:: RECORDS FOR THE EXERCISE ::
┌──

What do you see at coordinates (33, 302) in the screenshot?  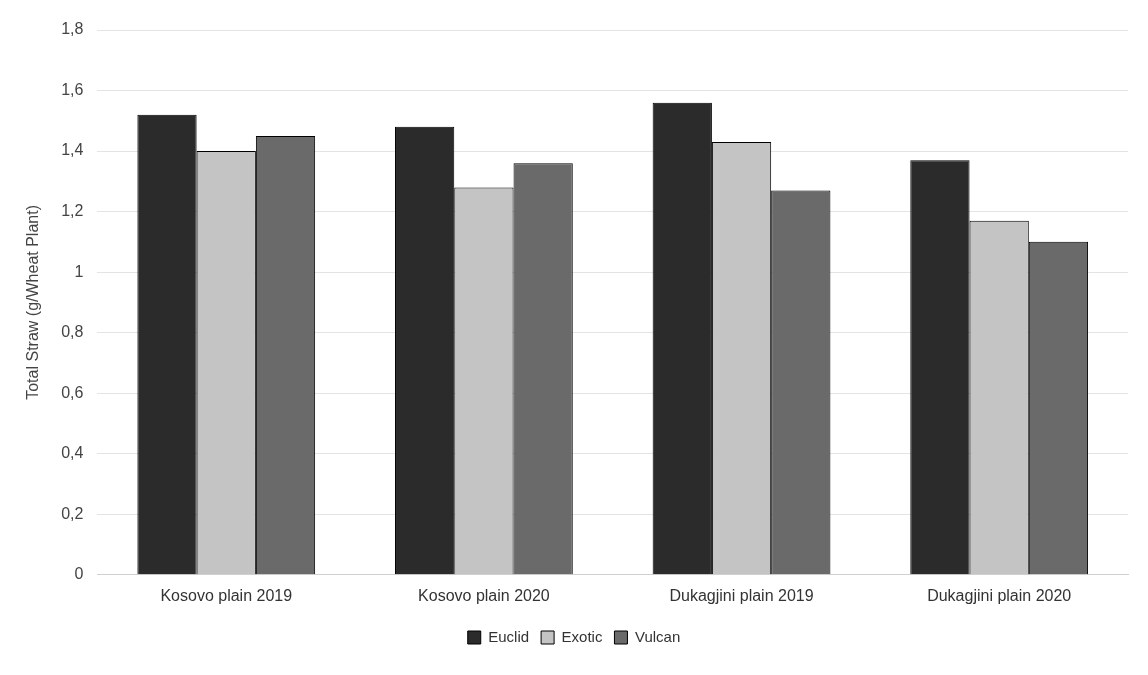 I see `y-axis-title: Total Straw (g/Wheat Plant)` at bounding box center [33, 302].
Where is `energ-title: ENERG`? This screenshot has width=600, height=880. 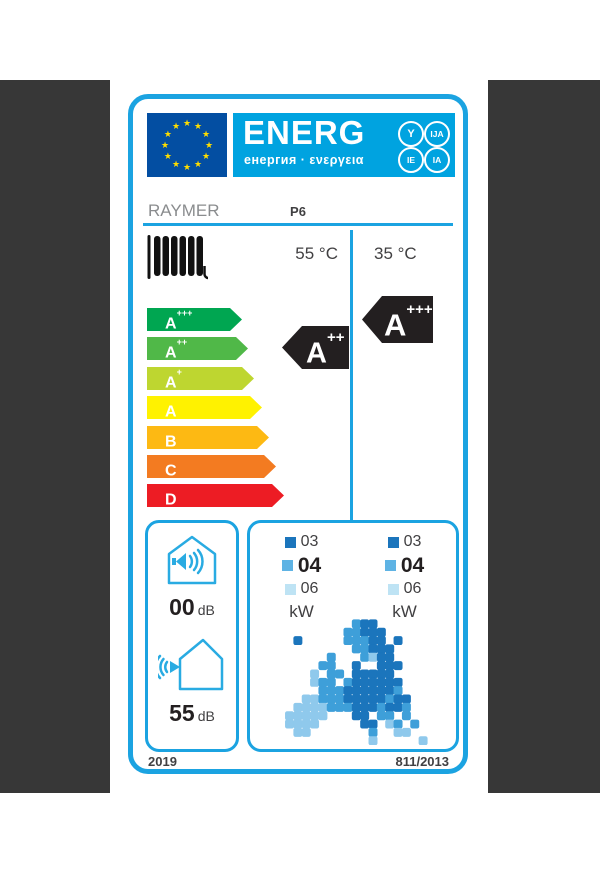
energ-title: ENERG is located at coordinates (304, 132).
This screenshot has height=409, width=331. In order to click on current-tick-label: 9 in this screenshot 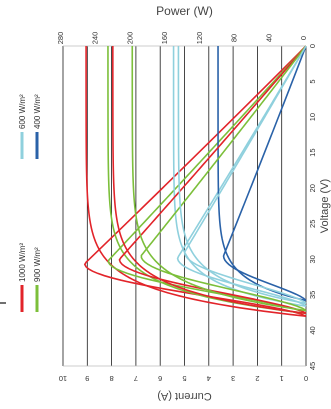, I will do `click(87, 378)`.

└──
┌──

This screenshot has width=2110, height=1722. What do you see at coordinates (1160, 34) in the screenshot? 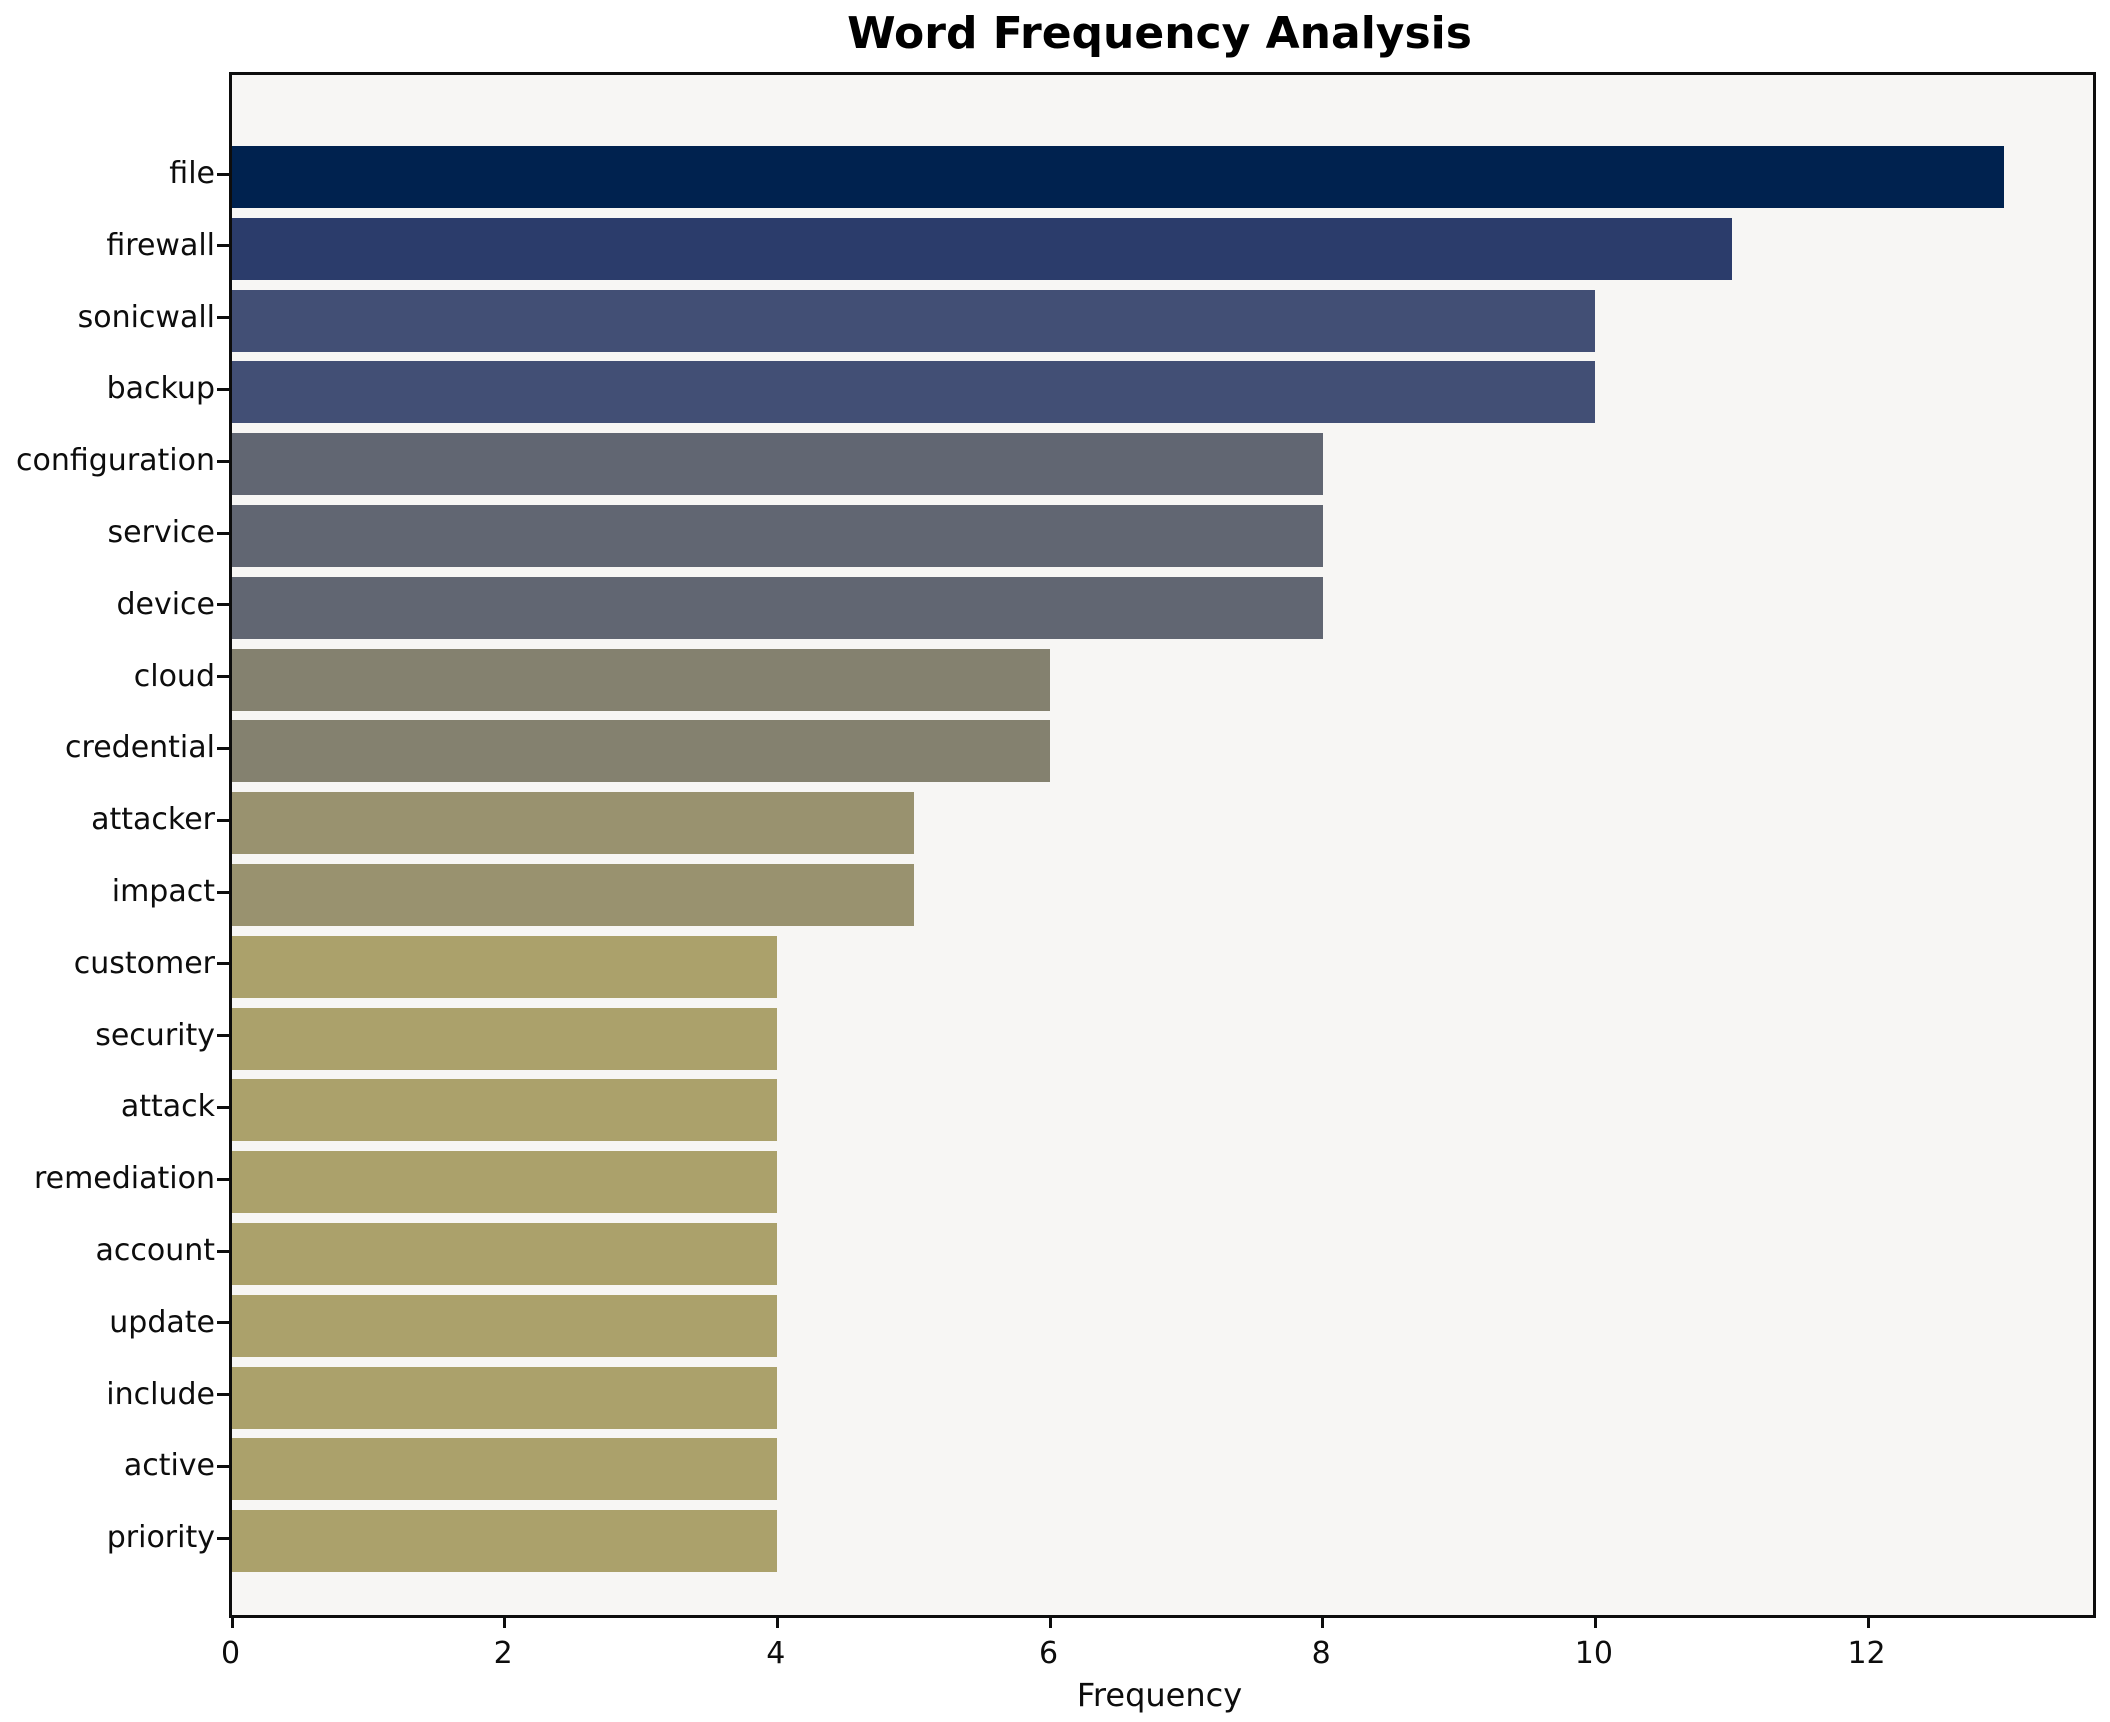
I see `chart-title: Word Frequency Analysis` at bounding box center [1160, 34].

└──
┌──

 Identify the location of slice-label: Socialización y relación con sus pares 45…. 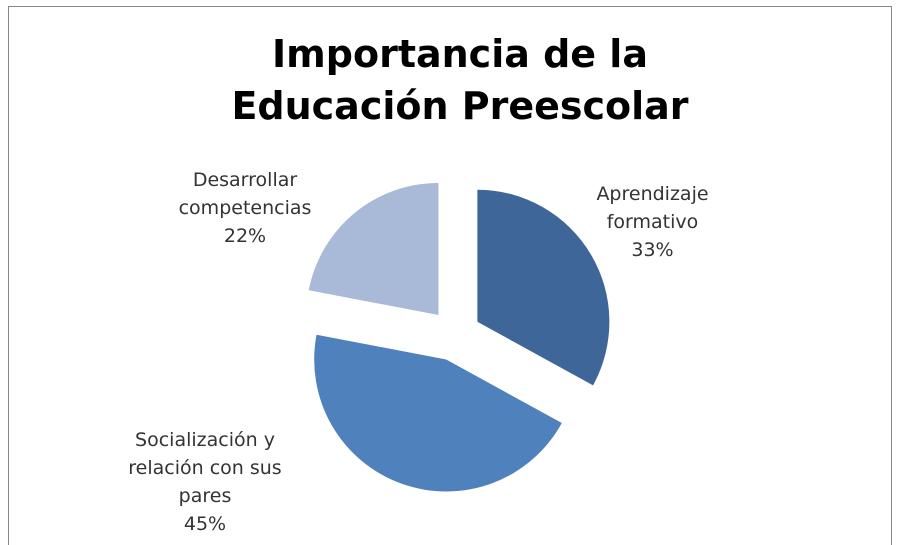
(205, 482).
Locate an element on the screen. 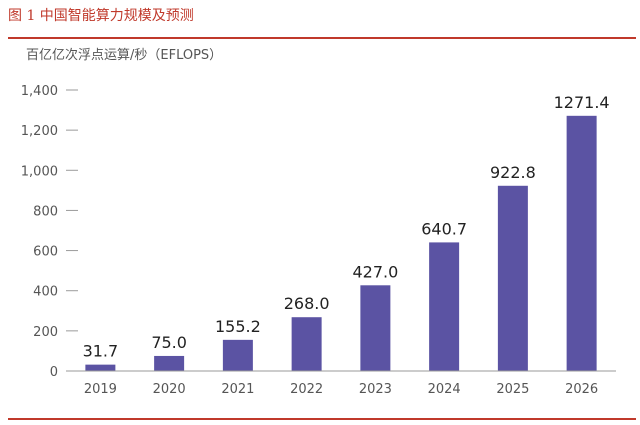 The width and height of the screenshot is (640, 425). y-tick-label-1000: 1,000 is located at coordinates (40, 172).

└──

:: TASK ITEM ::
Copy out the items above word for word, from the line containing "This screenshot has width=2110, height=1722." through the line containing "center [1160, 34].", with both of those lines included. Leave out the pictures.

:: YOUR SOLUTION ::
This screenshot has width=2110, height=1722. What do you see at coordinates (1160, 34) in the screenshot? 
I see `chart-title: Word Frequency Analysis` at bounding box center [1160, 34].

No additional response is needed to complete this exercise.